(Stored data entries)
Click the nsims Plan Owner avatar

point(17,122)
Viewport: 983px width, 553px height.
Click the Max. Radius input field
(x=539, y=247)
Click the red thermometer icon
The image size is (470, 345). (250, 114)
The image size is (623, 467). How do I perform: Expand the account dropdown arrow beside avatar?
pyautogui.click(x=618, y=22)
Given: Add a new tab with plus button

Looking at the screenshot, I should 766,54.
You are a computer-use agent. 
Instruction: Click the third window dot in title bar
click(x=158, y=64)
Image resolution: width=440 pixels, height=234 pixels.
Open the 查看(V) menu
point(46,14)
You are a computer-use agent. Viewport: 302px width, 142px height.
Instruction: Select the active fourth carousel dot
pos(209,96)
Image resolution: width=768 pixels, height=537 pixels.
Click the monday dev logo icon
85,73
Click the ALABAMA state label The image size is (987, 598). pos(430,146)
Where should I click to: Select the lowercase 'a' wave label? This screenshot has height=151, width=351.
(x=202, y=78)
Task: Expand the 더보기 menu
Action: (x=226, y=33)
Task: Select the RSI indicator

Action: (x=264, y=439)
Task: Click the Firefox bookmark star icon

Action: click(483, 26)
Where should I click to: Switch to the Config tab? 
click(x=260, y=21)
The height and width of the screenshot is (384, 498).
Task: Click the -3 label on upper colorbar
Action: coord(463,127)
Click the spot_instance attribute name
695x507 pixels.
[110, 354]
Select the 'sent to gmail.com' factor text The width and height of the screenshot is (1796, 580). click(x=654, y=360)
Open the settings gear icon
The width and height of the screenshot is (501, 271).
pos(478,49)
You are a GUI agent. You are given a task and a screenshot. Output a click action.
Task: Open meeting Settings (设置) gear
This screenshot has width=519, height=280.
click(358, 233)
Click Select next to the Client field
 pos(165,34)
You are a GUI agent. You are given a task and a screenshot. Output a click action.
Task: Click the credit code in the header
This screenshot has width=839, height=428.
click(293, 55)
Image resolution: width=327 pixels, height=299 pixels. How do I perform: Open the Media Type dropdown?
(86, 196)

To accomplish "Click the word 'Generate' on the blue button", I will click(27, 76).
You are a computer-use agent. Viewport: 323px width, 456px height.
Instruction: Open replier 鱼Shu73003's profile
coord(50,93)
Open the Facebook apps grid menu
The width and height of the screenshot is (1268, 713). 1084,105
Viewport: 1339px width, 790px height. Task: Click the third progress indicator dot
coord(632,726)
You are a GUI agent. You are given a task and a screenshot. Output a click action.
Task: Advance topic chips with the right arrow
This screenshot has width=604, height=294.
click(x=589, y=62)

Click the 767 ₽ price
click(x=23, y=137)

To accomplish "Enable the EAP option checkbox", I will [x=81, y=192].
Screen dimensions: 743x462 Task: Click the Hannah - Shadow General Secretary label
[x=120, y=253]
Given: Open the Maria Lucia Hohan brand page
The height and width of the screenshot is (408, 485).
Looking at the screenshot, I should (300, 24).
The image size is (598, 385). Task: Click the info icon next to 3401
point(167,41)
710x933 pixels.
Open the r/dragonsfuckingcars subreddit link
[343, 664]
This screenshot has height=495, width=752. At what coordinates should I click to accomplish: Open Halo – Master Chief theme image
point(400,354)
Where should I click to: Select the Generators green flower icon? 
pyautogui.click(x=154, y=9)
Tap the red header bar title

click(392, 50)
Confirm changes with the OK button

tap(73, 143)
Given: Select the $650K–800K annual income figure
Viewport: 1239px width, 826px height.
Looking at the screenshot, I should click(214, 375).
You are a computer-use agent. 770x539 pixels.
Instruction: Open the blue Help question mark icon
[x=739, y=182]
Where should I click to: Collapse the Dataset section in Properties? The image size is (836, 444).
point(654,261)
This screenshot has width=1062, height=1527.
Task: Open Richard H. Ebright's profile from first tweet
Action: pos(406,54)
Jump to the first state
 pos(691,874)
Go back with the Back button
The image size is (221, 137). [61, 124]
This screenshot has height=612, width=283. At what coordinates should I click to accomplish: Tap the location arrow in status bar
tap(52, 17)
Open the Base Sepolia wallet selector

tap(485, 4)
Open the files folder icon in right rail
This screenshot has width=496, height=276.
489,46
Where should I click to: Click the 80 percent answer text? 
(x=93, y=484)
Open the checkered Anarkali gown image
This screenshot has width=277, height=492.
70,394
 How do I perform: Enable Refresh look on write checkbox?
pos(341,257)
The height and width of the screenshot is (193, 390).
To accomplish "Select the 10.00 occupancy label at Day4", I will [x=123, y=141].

Task instructions> Check each line of the data above for the string "will" and report only how many lines have it.

Result for this exercise> 3